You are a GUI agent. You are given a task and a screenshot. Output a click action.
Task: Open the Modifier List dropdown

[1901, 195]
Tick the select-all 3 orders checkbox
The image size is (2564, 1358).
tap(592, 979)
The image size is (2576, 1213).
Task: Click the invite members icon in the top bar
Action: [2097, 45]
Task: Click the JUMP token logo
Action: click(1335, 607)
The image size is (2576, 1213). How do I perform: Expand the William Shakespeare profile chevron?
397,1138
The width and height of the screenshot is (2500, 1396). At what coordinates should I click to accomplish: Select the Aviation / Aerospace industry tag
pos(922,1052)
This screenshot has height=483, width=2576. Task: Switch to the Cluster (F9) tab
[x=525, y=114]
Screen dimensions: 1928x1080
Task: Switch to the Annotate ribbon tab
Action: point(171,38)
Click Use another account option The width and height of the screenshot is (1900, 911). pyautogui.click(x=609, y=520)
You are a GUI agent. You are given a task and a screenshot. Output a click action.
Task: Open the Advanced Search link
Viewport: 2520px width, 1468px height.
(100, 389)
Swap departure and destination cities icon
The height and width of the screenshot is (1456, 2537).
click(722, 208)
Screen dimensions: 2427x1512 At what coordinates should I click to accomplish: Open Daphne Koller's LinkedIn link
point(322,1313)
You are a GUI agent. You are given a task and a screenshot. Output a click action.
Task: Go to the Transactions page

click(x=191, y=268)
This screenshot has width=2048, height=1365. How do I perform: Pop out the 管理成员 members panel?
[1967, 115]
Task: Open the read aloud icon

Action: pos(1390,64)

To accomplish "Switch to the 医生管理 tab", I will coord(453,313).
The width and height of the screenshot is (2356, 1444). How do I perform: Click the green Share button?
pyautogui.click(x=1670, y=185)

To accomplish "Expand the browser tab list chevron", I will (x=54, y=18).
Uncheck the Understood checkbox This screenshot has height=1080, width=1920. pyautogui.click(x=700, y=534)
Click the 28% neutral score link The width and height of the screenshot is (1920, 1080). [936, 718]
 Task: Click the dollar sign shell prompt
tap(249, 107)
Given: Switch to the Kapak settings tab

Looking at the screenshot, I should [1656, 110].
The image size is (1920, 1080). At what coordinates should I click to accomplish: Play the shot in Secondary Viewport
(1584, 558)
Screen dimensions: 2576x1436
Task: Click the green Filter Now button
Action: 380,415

What you have to do:
Give the records above again, word for word.

Response area:
You are a GUI agent. You are given a task and a screenshot. Output a click action.
Task: Open the Modifier List dropdown

[1901, 195]
Tick the select-all 3 orders checkbox
The image size is (2564, 1358).
tap(592, 979)
The image size is (2576, 1213).
Task: Click the invite members icon in the top bar
Action: [2097, 45]
Task: Click the JUMP token logo
Action: click(1335, 607)
The image size is (2576, 1213). How do I perform: Expand the William Shakespeare profile chevron?
397,1138
The width and height of the screenshot is (2500, 1396). At what coordinates should I click to accomplish: Select the Aviation / Aerospace industry tag
pos(922,1052)
This screenshot has height=483, width=2576. Task: Switch to the Cluster (F9) tab
[x=525, y=114]
Screen dimensions: 1928x1080
Task: Switch to the Annotate ribbon tab
Action: point(171,38)
Click Use another account option The width and height of the screenshot is (1900, 911). pyautogui.click(x=609, y=520)
You are a GUI agent. You are given a task and a screenshot. Output a click action.
Task: Open the Advanced Search link
Viewport: 2520px width, 1468px height.
(100, 389)
Swap departure and destination cities icon
The height and width of the screenshot is (1456, 2537).
click(722, 208)
Screen dimensions: 2427x1512 At what coordinates should I click to accomplish: Open Daphne Koller's LinkedIn link
point(322,1313)
You are a GUI agent. You are given a task and a screenshot. Output a click action.
Task: Go to the Transactions page

click(x=191, y=268)
This screenshot has width=2048, height=1365. How do I perform: Pop out the 管理成员 members panel?
[1967, 115]
Task: Open the read aloud icon

Action: pos(1390,64)

To accomplish "Switch to the 医生管理 tab", I will coord(453,313).
The width and height of the screenshot is (2356, 1444). How do I perform: Click the green Share button?
pyautogui.click(x=1670, y=185)

To accomplish "Expand the browser tab list chevron", I will (x=54, y=18).
Uncheck the Understood checkbox This screenshot has height=1080, width=1920. pyautogui.click(x=700, y=534)
Click the 28% neutral score link The width and height of the screenshot is (1920, 1080). [936, 718]
 Task: Click the dollar sign shell prompt
tap(249, 107)
Given: Switch to the Kapak settings tab

Looking at the screenshot, I should [1656, 110].
The image size is (1920, 1080). At what coordinates should I click to accomplish: Play the shot in Secondary Viewport
(1584, 558)
Screen dimensions: 2576x1436
Task: Click the green Filter Now button
Action: 380,415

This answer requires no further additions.